December 22, 2017 / 7:12 AM / 4 months ago

来週の日本株は商い薄く振れやすい、「掉尾の一振」への期待も

[東京 22日 ロイター] - 来週の東京株式市場は、年末を控えて参加者が減り、値が振れやすいと見込まれている。良好なファンダメンタルズを踏まえて底堅さが意識される一方、目先で買い上がる材料に乏しい。方向感が出にくい中で、年末に向けて一段高となる「掉尾(とうび)の一振」への思惑も根強い。

 12月22日、来週の東京株式市場は、年末を控えて参加者が減り、値が振れやすいと見込まれる。良好なファンダメンタルズを踏まえて底堅さが意識される一方、目先で買い上がる材料に乏しい。写真は都内で2015年1月撮影(2017年 ロイター/Issei Kato)

日経平均の予想レンジは2万2700─2万3400円。

引き続き押し目買い需要は根強く、仮に下押ししても深まらないとみられている。主なイベントは日本で26日に11月全国消費者物価指数(CPI)、28日に日銀金融政策決定会合の主な意見(12月20─21日開催分)の発表、高島屋(8233.T)(25日)やJ.フロント リテイリング(3086.T)(26日)といった小売大手の決算があるが、手掛かりに乏しいとみられている。

海外では、25日に米国・欧州・香港、シンガポールなどがクリスマスで休場、26日も欧州・香港などが休場となる。
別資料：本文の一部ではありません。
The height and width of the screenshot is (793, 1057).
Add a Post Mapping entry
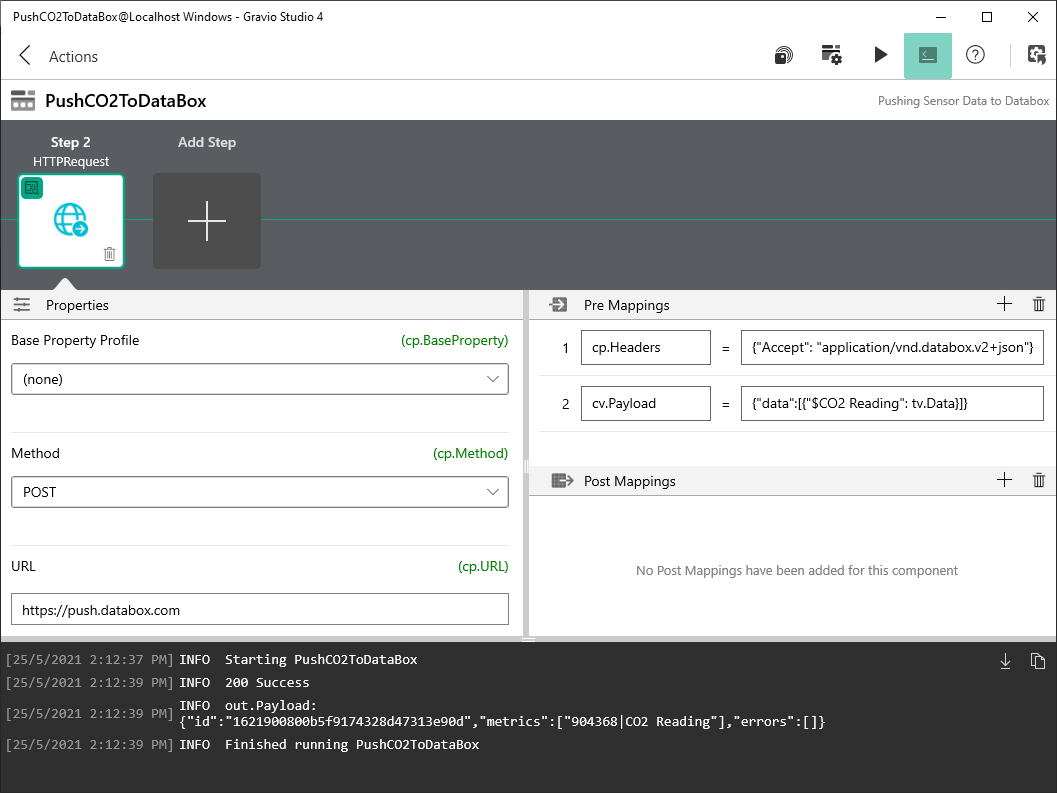tap(1004, 480)
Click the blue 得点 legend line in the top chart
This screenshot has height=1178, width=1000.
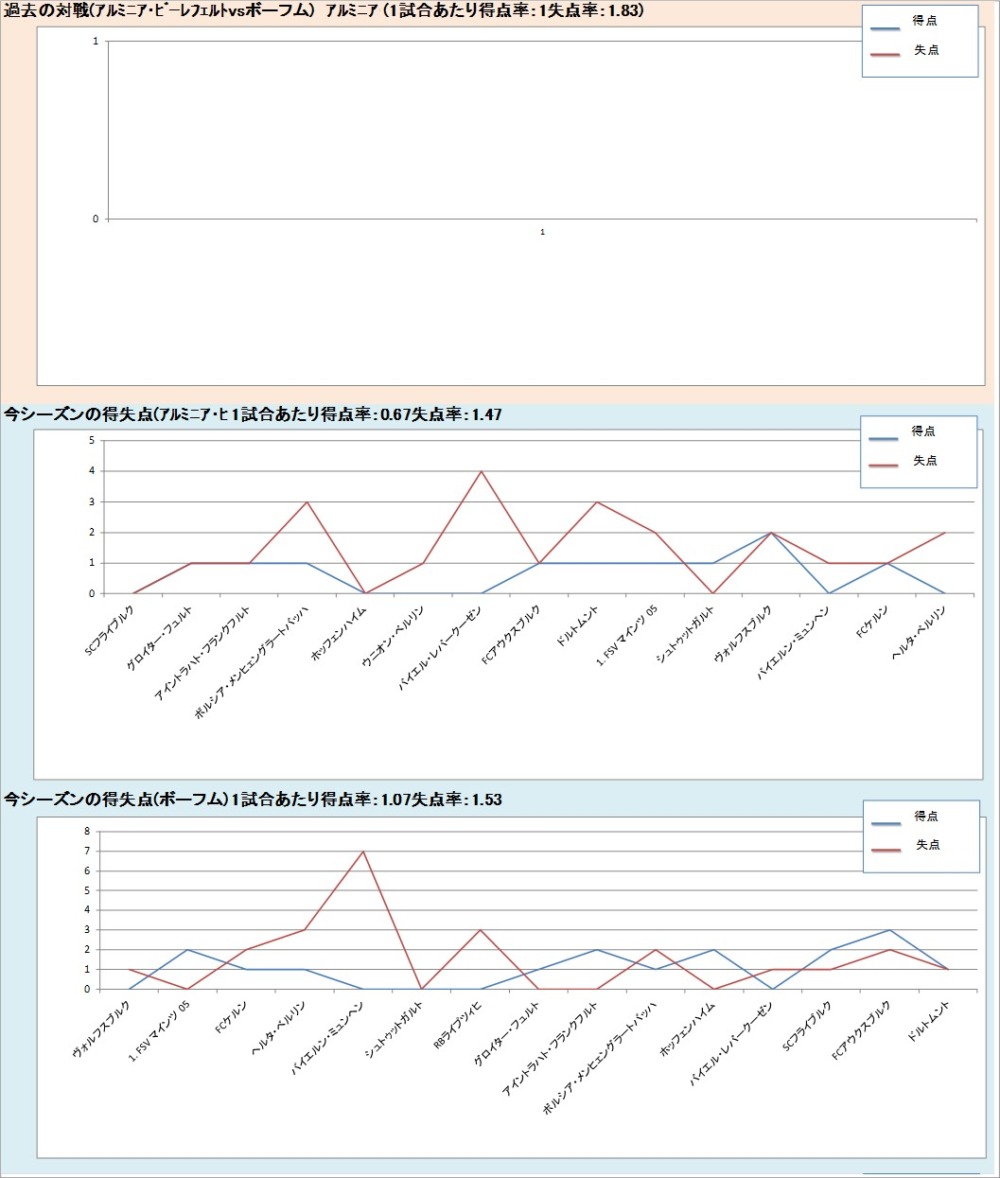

「海外のビッグプレイヤーが不在となり、値が振れやすくなりそうだ」(国内証券)といい、少なくとも受け渡しベースで実質新年相場入りとなる来週半ばまで方向感は出にくいとみられる。値動きの荒い「餅つき相場」を見越して、より値動きの軽い小型株に個人投資家の物色が向かうとの見方もある。
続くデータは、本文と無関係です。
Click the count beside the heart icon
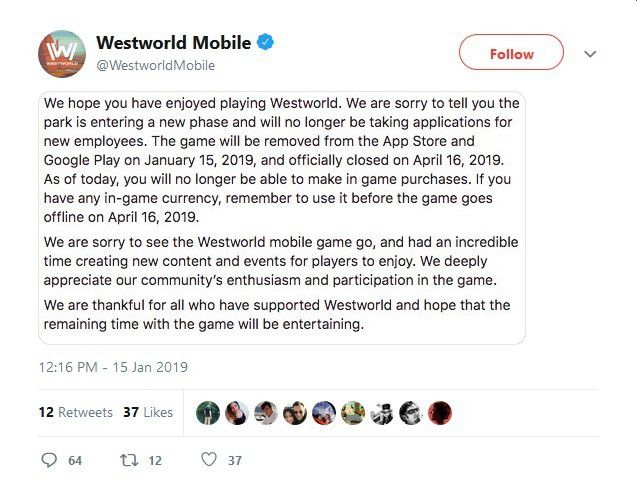This screenshot has width=637, height=493. tap(235, 461)
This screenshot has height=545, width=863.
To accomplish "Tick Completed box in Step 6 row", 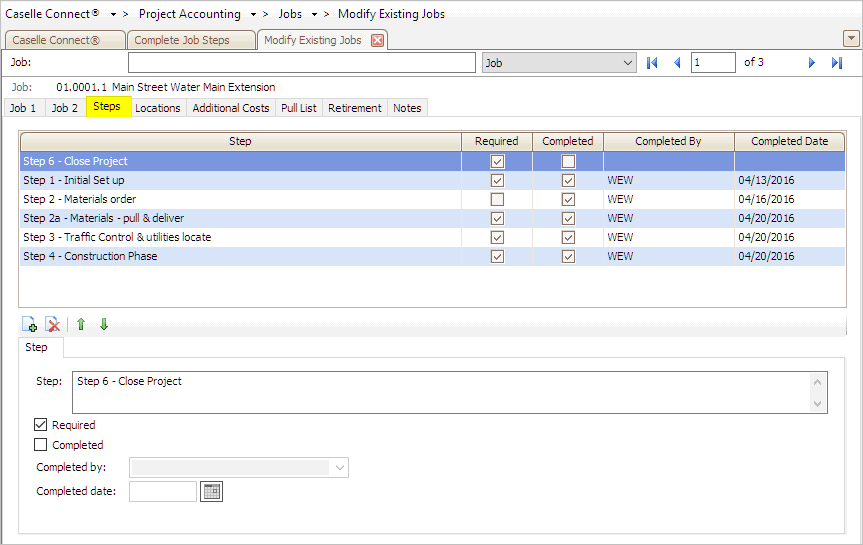I will [x=568, y=161].
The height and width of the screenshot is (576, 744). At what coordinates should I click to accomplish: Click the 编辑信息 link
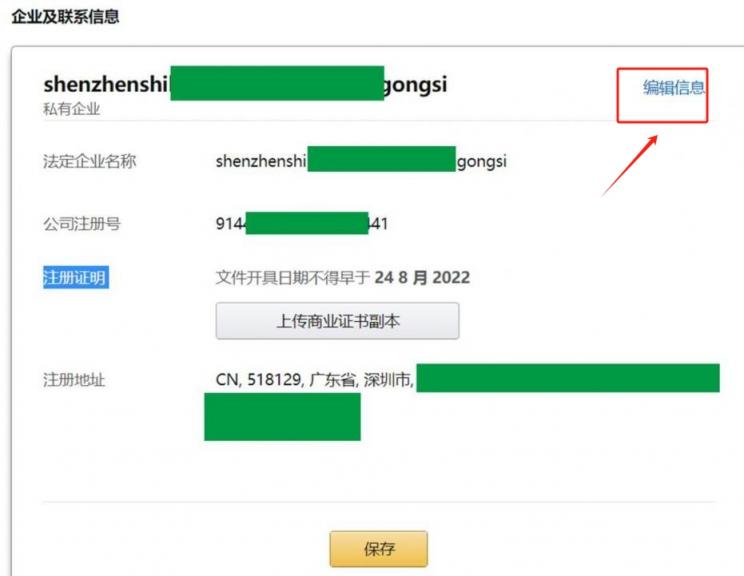tap(673, 88)
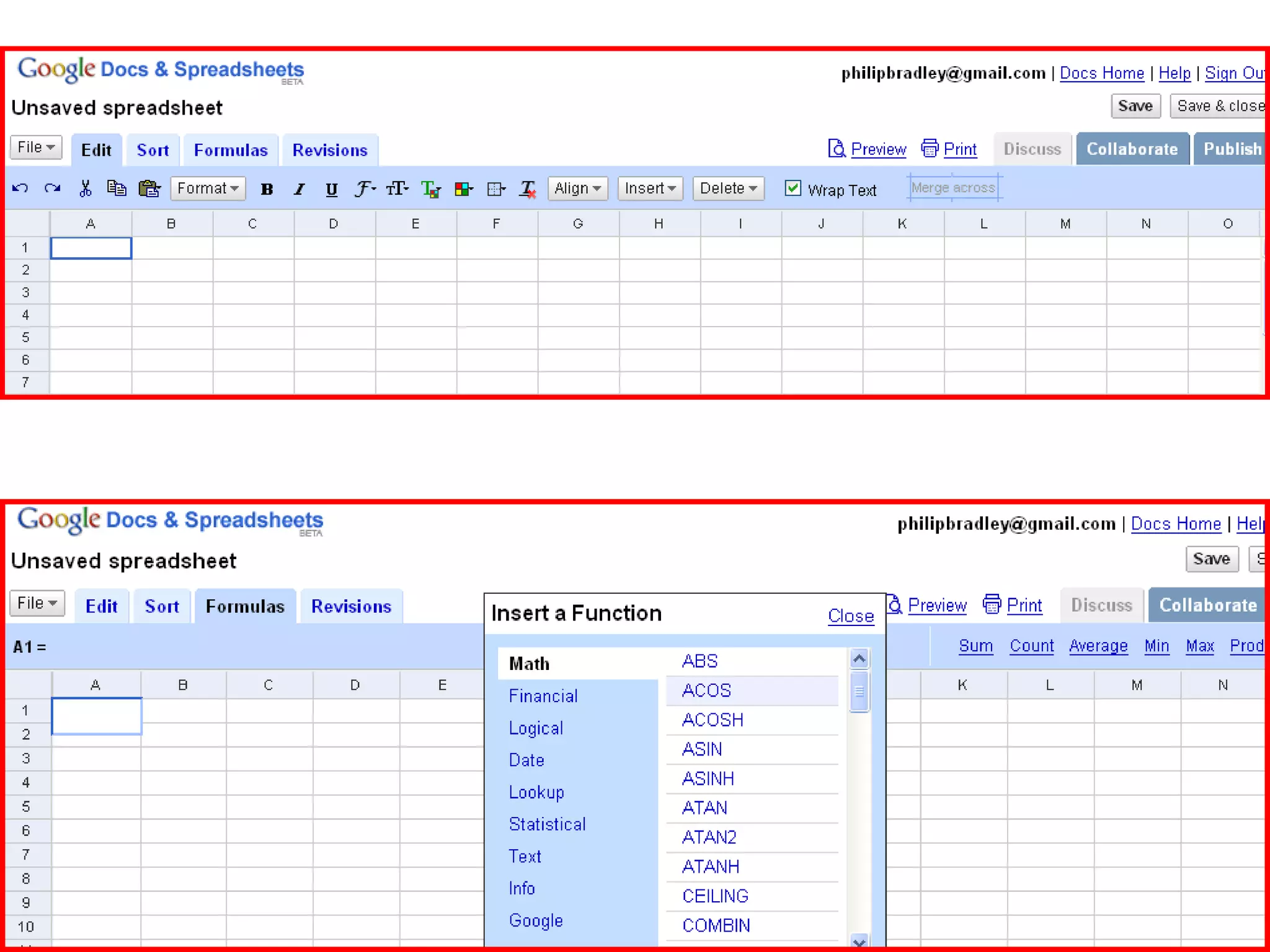Apply Underline formatting
Viewport: 1270px width, 952px height.
[332, 189]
循環物色の動きが継続するかも注目される。10月以降の上昇相場ではハイテクなどグロース株が先行して指数の上昇を主導したが、指数の上昇一服とともにハイテク株は失速。今度は出遅れていた銀行や小売などディフェンシブ株が追いかける流れとなった。「あらためてハイテク株が買われるようなら、典型的な上昇相場の動きになる」(別の国内証券)という。
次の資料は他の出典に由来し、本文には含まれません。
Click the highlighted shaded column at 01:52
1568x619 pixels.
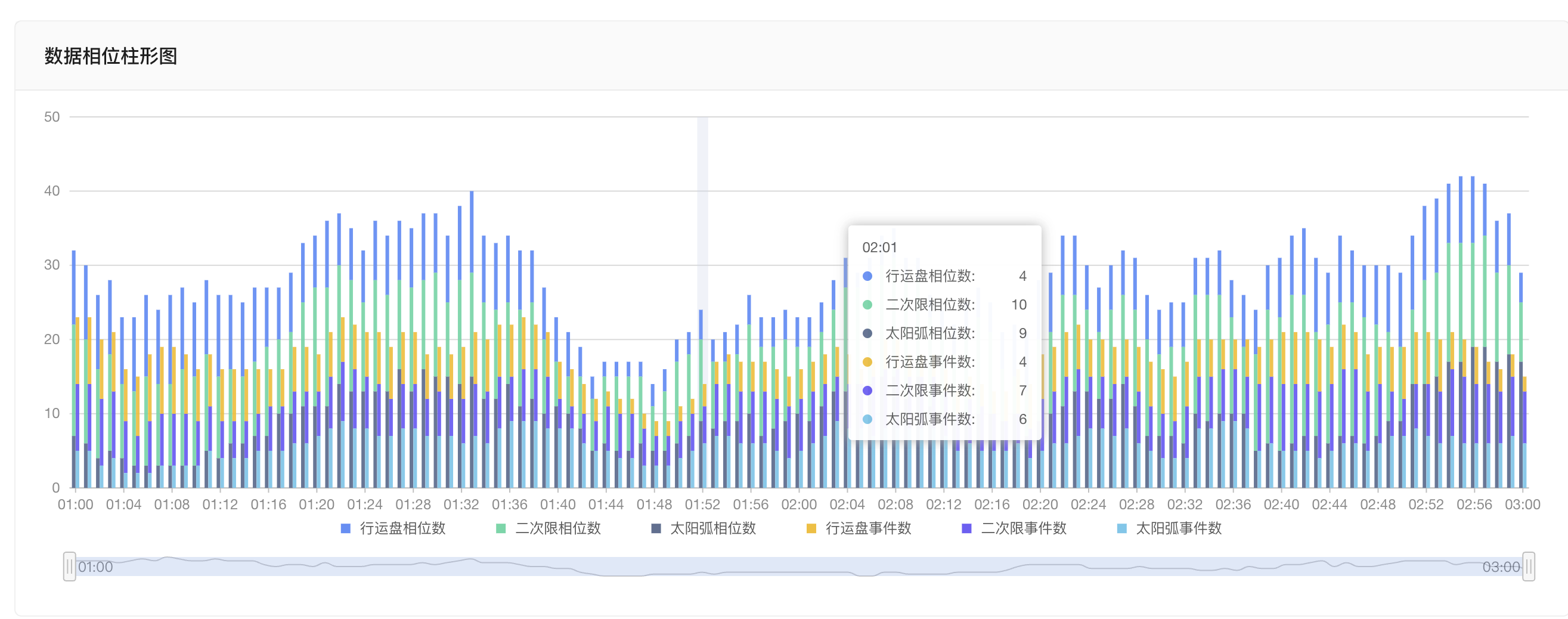coord(702,213)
もっとも、年末にかけて上昇したとしても、年明け以降の反落への警戒感も根強い。今年も大発会の急騰後は、さえない展開だった。日本アジア証券のエクイティ・ストラテジスト、清水三津雄氏は、過去の実績を踏まえると「11月と12月に上昇し、1月に利益確定売りとなるイメージ」と指摘する。

2000年以降の月別パフォーマンスでもっとも良好なのは12月で平均騰落率は2.56%。次が11月の2.06%。一方、1月はマイナス1.58%で最低の水準となっている。

*記事の日付を修正して再送します。